### Directions
Using the records below, transcribe word for word the stretch from the line that contains "Where should I click to: Click" through the line that contains "You are a computer-use", both end lines included, and nothing else.

BEGIN Records for processing

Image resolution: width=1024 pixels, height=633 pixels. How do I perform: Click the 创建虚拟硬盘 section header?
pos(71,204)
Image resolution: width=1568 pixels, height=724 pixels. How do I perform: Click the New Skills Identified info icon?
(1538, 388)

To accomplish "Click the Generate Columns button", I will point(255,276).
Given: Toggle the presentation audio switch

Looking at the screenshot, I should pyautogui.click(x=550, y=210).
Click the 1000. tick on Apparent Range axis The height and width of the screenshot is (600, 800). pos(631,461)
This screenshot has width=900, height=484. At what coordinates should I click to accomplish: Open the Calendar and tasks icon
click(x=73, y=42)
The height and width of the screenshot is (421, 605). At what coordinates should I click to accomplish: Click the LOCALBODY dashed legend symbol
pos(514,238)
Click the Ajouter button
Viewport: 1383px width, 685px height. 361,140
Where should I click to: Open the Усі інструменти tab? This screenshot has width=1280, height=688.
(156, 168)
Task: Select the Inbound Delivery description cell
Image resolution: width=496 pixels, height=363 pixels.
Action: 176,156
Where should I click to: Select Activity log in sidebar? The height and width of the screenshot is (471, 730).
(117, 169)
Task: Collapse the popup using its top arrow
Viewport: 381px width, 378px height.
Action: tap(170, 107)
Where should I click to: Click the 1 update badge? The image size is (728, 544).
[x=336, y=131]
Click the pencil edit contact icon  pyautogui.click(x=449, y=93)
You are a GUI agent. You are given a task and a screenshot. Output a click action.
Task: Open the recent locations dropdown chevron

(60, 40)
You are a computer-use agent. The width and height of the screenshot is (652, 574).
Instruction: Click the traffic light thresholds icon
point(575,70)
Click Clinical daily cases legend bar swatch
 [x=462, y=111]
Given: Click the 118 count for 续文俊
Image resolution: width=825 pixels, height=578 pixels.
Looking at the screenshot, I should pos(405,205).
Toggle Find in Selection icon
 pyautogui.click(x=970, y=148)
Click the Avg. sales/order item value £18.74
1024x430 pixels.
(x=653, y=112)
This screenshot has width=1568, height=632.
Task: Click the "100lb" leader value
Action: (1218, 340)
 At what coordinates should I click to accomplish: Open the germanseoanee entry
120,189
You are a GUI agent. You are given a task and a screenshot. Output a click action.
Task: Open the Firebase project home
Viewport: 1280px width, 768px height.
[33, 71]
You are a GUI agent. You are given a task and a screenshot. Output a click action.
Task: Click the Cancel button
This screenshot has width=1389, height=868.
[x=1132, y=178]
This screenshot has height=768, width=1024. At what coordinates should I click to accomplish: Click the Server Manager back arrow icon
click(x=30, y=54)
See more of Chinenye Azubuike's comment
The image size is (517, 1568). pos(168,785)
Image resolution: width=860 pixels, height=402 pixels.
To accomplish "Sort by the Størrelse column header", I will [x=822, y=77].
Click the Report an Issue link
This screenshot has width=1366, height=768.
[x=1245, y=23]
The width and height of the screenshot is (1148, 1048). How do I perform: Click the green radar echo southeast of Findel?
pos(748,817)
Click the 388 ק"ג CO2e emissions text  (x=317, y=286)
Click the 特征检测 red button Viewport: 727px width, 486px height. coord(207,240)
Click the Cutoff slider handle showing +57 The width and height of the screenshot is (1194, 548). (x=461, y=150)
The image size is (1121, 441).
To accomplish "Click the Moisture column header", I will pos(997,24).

END Records for processing

### Output below
Where should I click to: Click the 1 update badge? The image size is (728, 544).
[x=336, y=131]
Click the pencil edit contact icon  pyautogui.click(x=449, y=93)
You are a GUI agent. You are given a task and a screenshot. Output a click action.
Task: Open the recent locations dropdown chevron

(60, 40)
You are a computer-use agent. The width and height of the screenshot is (652, 574).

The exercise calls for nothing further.